Record oil prices and continuing high food costs kept eurozone inflation at 3.1% in December, the European Central Bank (ECB) has said.
The ECB faces a delicate balancing act
The figure, which applies for the nations that share the euro, was the same as November, when it represented a more than six year high.
It is above the ECB's 2% target and the Bank faces the delicate task of cooling inflation without hurting the economy.
The ECB has kept interest rates on hold at 4% since June.
Its figures are a forecast and it will reissue more accurate data later this month.
Before the global credit crunch hit in late August, the ECB had been widely tipped to raise rates to cool inflation.
Yet with signs that the lack of global credit was hurting European firms and consumers already suffering from higher energy bills, the ECB has held off any change.
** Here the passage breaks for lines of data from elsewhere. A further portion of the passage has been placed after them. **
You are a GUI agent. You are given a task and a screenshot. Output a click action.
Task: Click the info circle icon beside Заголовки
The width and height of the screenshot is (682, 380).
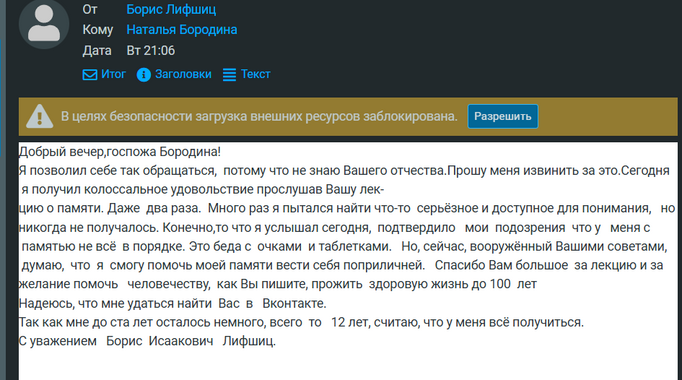click(x=144, y=75)
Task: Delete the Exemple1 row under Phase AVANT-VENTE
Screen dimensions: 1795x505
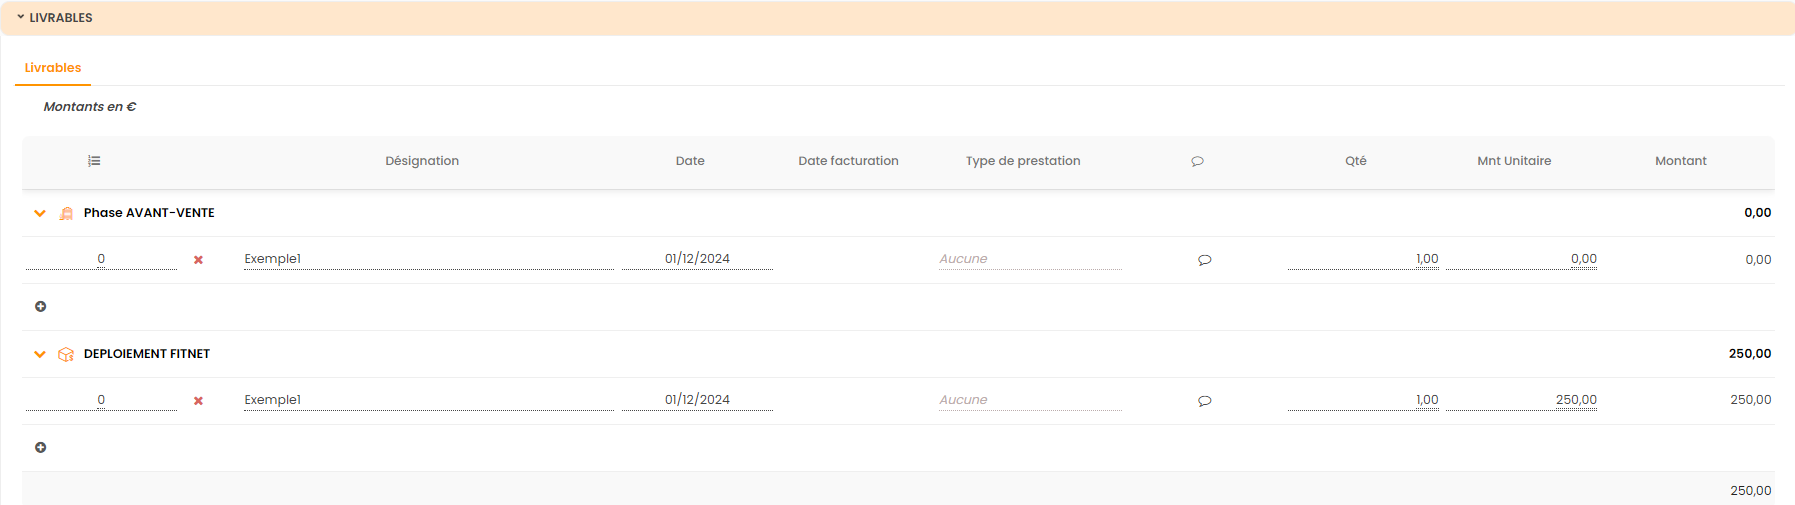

While any rise in interest rates would inevitably cool inflation, it would worsen matters for companies and households.
Howard Archer, Global Insight's chief European economist, said the ECB was in an "uncomfortable position".
He pointed to separate December figures showing weak business growth in service sector firms across the eurozone in December.
"On balance, we expect the ECB to keep up its hawkish rhetoric but to nevertheless leave its key interest rate at 4% next Thursday and for many months to come," he said.
December's inflation figures do not include Malta and Cyprus, which adopted the euro at the start of this month.